Intermediate

Kubernetes for ML Questions

Kubernetes is the de facto orchestration platform for ML workloads at most companies. These 10 questions cover GPU scheduling, operators, job queuing, autoscaling, and resource management — the practical knowledge interviewers expect from AI infrastructure candidates.

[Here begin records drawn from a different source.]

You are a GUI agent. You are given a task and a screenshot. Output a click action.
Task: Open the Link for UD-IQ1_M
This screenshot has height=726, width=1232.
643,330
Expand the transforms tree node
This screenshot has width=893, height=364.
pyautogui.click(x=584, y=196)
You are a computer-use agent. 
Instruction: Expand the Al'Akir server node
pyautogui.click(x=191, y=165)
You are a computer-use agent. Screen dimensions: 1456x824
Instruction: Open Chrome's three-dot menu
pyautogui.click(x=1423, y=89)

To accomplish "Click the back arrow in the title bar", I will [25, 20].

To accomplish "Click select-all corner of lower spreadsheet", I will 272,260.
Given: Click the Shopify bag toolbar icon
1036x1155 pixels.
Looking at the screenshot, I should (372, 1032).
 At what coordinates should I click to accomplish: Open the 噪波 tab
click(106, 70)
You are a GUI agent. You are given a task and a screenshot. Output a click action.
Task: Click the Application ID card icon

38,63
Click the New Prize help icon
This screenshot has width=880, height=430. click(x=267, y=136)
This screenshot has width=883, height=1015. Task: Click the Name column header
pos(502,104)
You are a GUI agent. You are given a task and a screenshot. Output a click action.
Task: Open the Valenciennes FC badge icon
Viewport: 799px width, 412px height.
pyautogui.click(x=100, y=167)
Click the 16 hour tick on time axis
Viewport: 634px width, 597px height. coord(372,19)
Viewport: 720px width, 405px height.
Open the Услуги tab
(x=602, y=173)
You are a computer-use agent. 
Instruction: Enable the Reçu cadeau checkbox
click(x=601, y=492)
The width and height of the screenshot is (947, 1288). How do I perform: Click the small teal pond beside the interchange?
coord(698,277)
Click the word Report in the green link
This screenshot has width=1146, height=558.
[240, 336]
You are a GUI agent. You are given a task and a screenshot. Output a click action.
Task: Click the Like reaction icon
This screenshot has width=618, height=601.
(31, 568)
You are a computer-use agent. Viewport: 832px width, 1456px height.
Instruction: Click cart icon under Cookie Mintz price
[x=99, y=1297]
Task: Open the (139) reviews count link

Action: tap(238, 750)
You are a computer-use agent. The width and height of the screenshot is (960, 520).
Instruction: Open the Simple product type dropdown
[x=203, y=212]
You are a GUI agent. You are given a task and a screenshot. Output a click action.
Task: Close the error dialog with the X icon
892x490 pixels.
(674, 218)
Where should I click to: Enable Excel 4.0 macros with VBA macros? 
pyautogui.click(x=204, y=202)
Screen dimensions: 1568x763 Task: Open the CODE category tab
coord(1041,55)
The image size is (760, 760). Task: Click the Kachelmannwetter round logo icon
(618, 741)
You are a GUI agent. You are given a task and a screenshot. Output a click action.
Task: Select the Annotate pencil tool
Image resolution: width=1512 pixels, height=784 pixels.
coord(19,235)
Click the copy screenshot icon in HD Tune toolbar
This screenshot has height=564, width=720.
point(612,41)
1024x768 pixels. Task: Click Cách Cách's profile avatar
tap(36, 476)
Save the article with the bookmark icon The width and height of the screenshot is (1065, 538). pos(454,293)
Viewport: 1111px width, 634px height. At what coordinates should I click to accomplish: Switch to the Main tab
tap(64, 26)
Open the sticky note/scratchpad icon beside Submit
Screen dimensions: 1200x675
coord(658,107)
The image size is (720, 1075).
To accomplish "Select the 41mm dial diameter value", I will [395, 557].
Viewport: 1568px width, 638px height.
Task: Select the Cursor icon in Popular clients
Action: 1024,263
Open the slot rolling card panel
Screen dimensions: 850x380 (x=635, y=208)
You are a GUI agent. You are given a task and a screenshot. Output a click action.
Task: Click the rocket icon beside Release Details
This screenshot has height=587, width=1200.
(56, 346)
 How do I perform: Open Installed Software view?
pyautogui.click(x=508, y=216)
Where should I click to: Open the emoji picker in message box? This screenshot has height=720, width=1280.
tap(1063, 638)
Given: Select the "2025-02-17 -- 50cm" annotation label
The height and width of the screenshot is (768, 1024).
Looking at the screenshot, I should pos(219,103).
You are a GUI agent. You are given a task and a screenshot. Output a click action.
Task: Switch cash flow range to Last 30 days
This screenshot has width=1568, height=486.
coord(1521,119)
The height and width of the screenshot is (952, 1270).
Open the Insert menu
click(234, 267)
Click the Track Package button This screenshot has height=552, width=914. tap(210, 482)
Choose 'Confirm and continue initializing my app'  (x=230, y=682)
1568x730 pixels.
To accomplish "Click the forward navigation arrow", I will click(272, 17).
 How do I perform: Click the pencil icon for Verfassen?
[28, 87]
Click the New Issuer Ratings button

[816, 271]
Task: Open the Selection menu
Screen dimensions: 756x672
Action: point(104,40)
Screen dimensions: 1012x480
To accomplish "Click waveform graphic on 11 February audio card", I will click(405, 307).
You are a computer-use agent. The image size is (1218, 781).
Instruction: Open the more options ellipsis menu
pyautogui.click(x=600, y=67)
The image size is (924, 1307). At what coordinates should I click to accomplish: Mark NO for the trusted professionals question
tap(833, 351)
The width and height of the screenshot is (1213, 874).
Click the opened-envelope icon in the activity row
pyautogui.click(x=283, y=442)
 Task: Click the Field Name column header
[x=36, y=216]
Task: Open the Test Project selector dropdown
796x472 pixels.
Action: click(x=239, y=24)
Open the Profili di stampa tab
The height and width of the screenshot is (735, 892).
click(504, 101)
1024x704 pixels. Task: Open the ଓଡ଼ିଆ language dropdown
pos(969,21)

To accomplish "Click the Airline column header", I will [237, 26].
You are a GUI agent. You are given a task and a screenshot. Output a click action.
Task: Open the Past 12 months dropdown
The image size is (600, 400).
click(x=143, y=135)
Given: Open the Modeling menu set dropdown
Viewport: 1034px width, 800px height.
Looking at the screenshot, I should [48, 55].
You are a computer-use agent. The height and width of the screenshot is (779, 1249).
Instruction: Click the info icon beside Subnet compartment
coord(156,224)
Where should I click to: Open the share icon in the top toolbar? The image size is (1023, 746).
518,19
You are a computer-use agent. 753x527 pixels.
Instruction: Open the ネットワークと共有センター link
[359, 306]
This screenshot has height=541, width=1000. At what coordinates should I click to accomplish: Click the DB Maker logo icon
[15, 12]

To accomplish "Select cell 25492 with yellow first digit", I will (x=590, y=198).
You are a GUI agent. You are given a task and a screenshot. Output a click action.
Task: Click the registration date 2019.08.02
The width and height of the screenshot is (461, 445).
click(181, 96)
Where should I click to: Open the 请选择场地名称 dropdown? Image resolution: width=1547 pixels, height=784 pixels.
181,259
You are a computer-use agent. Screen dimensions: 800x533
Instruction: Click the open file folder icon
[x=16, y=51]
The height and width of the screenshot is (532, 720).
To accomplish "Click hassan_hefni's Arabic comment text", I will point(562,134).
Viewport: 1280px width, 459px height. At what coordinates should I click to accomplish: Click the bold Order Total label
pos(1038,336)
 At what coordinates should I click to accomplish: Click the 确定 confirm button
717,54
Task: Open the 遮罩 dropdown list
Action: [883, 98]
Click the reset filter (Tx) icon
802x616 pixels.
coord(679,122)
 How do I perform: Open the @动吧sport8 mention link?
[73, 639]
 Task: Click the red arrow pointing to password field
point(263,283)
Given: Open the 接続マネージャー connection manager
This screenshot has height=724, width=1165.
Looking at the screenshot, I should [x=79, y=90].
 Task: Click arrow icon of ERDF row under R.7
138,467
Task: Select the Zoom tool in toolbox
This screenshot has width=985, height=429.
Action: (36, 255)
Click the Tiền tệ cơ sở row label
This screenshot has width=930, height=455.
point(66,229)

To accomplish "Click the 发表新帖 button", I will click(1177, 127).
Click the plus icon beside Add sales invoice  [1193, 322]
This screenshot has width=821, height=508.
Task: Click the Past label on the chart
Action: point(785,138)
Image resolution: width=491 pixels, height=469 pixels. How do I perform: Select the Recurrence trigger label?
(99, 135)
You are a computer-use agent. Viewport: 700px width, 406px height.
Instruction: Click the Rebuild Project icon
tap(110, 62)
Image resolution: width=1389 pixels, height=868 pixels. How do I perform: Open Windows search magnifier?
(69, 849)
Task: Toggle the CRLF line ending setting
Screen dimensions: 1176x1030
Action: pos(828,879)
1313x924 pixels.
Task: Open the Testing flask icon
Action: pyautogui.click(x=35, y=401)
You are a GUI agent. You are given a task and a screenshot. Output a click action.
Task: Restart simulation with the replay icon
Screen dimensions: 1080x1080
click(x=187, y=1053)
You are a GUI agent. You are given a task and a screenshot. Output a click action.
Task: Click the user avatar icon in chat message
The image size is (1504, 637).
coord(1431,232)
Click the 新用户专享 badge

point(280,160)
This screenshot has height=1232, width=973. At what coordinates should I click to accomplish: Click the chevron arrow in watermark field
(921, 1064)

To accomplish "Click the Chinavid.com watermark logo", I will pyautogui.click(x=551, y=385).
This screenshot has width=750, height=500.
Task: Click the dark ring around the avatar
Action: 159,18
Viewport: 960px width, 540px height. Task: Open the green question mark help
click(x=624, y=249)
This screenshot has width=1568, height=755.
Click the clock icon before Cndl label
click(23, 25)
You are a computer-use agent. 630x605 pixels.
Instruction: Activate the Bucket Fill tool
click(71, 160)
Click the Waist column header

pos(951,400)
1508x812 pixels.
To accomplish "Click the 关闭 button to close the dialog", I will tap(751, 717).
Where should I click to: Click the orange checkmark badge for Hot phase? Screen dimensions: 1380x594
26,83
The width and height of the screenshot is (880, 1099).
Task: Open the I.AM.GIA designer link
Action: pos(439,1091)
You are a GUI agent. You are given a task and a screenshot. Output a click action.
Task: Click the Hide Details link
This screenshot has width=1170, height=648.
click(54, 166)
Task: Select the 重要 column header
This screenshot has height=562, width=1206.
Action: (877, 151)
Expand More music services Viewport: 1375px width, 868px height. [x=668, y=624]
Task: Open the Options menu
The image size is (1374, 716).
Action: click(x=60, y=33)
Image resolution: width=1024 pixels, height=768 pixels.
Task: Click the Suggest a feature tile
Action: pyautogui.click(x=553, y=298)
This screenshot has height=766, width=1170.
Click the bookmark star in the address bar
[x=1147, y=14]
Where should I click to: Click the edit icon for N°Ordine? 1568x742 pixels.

Q1: How does Kubernetes handle GPU scheduling? What are the limitations?

💡

Answer: Kubernetes schedules GPUs as extended resources using the NVIDIA device plugin. GPUs are advertised as nvidia.com/gpu: N on each node, and pods request them in their resource spec.

How it works:

The NVIDIA GPU device plugin runs as a DaemonSet on each GPU node
It discovers GPUs via nvidia-smi and reports them to the kubelet
The scheduler treats GPUs as integer resources: a pod requesting 2 GPUs gets exactly 2
GPUs are allocated exclusively — no sharing between pods by default

Limitations:

No fractional GPUs: You cannot request 0.5 GPUs. A small inference model that uses 2 GB of an 80 GB A100 still monopolizes the entire GPU. Solutions: MIG, GPU time-slicing, or virtual GPU (vGPU).
No topology awareness: The default scheduler does not know which GPUs are connected via NVLink vs PCIe. It may schedule a 4-GPU training job across GPUs on different NUMA nodes or PCIe switches, killing inter-GPU bandwidth. Solution: Topology-aware scheduling with the GPU Operator or custom scheduler plugins.
No gang scheduling: Kubernetes schedules pods independently. A distributed training job needing 8 GPUs across 2 nodes might get 4 GPUs on node 1 but wait indefinitely for 4 GPUs on node 2 (resource fragmentation). Solutions: Volcano, Kueue, or custom scheduling.
No GPU memory awareness: The scheduler cannot distinguish between GPU models or available GPU memory. A pod requesting 1 GPU might get an A100 when it only needs a T4. Solution: node labels and node selectors/affinity.

Q2: What is the NVIDIA GPU Operator and why would you use it?

💡

Answer: The NVIDIA GPU Operator automates the management of all NVIDIA software components needed to provision GPUs in Kubernetes. Without it, you must manually install and maintain NVIDIA drivers, container runtime, device plugin, DCGM, and MIG manager on every GPU node.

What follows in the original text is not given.